▶ **Aim**
Write out, word for word, the passage of the Leigh Creek Energy article below between "The below articles" and "commercialising the project.", inclusive.

Next Investors logo grey

Leigh Creek surges 25% as commercialisation nears

Published 27-MAY-2019 11:16 A.M.


5 minute read

Hey! Looks like you have stumbled on the section of our website where we have archived articles from our old business model.

In 2019 the original founding team returned to run Next Investors, we changed our business model to only write about stocks we carefully research and are invested in for the long term.

The below articles were written under our previous business model. We have kept these articles online here for your reference.

Our new mission is to build a high performing ASX micro cap investment portfolio and share our research, analysis and investment strategy with our readers.

Click Here to View Latest Articles

Developer of the Leigh Creek Energy Project (LCEP) in South Australia, Leigh Creek Energy Ltd (ASX:LCK) provided a promising update regarding the progress it has made towards commercialising the project.

There has been plenty of promising newsflow since the company released its maiden 2P Reserve on 20 March, 2019 and this has been reflected in the group’s share price which hit a high of 43 cents in March, up from less than 10 cents in February.

▶ **Information supplied**
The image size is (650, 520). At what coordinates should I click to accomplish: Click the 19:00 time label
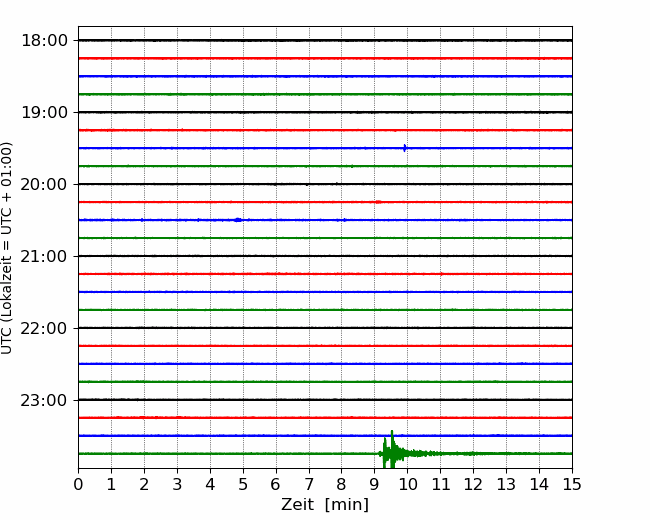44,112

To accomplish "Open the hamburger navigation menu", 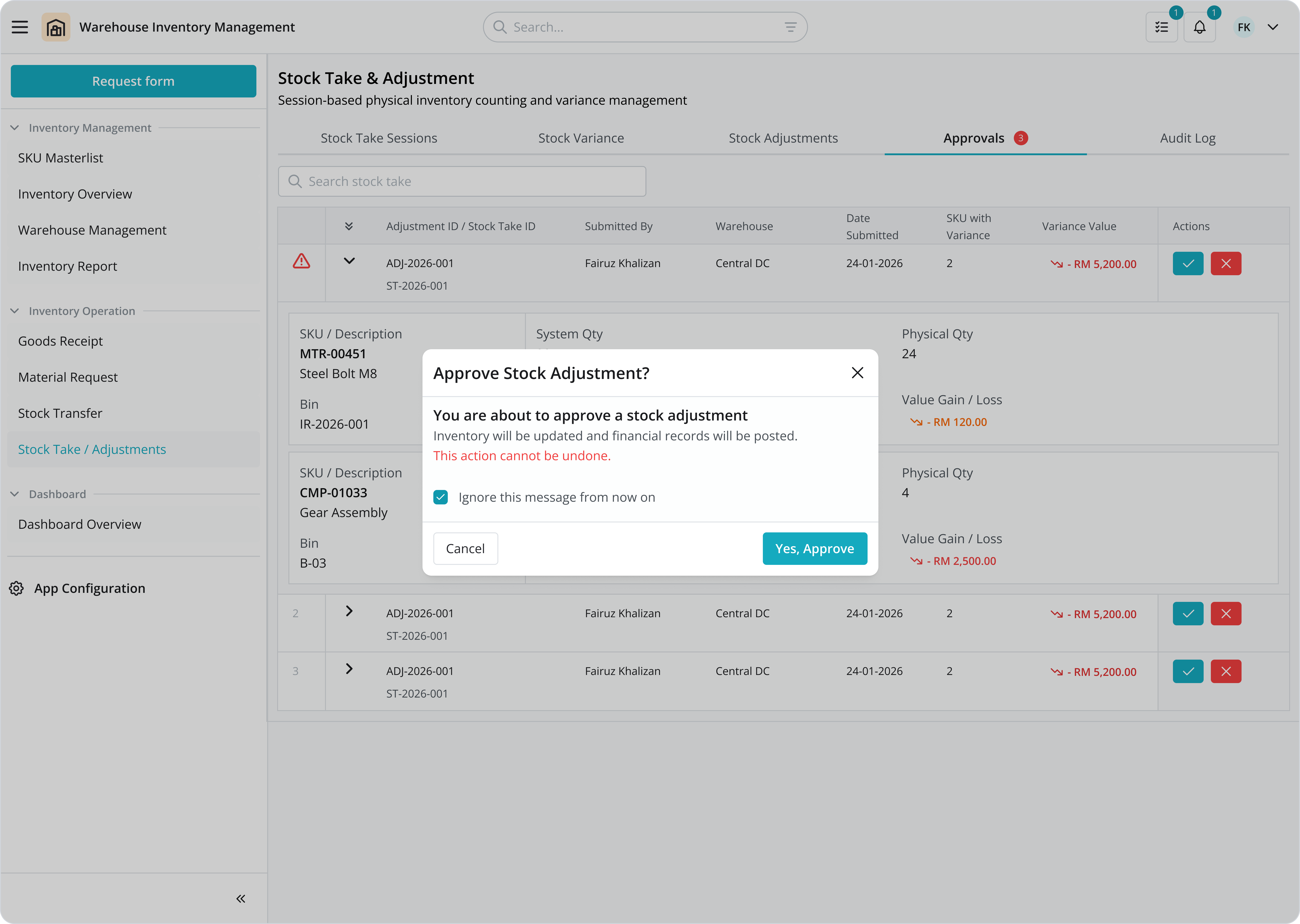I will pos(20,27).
* * *
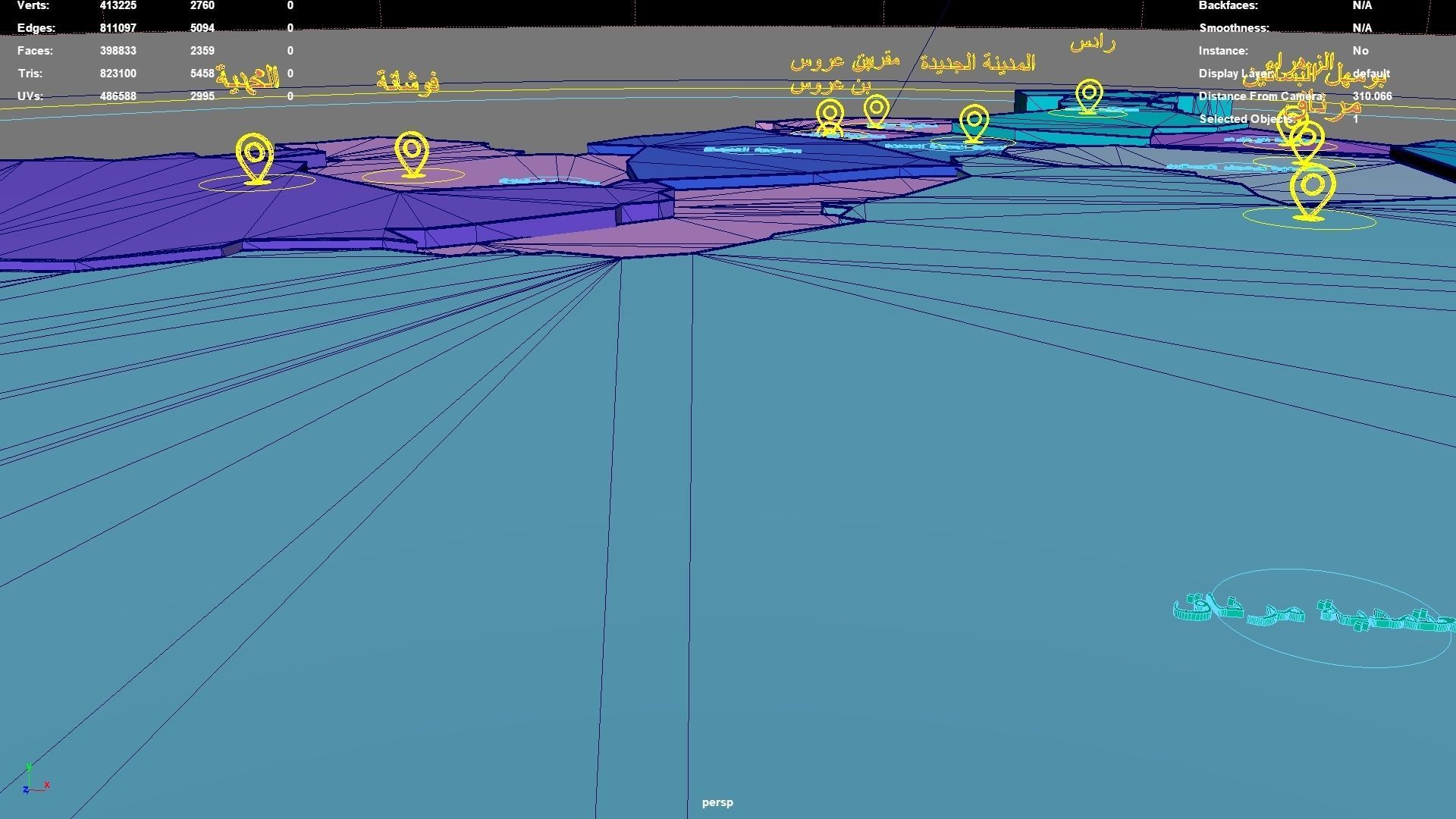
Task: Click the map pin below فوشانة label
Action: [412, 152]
--
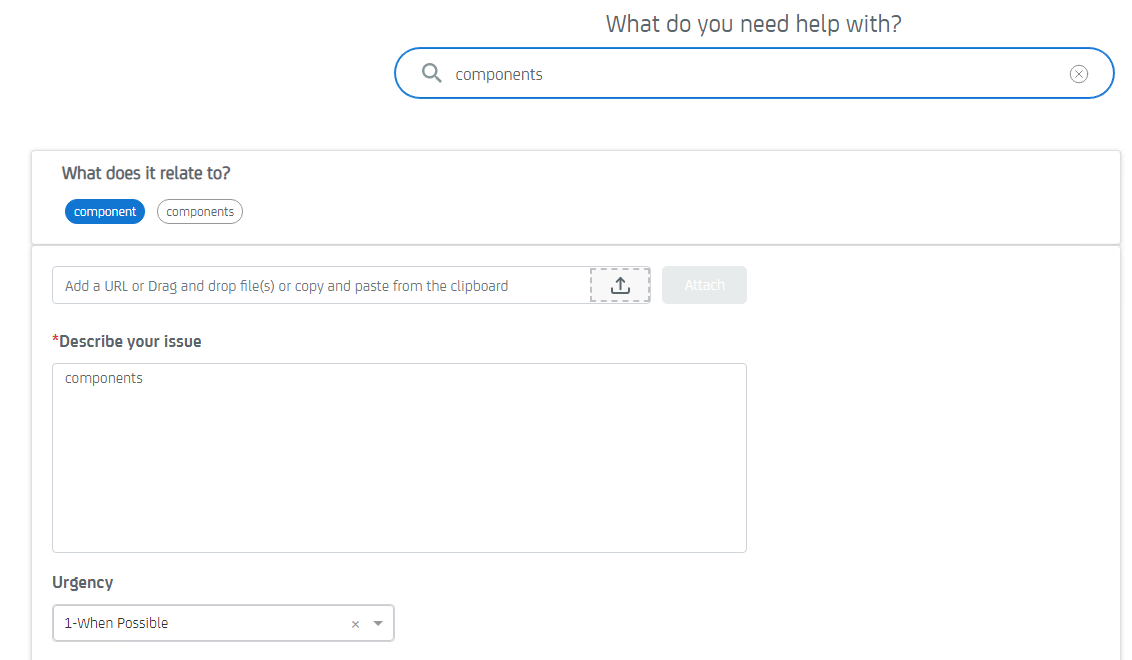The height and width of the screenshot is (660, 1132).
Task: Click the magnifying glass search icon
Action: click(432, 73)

▶ **Response for this exercise**
The below articles were written under our previous business model. We have kept these articles online here for your reference.

Our new mission is to build a high performing ASX micro cap investment portfolio and share our research, analysis and investment strategy with our readers.

Click Here to View Latest Articles

Developer of the Leigh Creek Energy Project (LCEP) in South Australia, Leigh Creek Energy Ltd (ASX:LCK) provided a promising update regarding the progress it has made towards commercialising the project.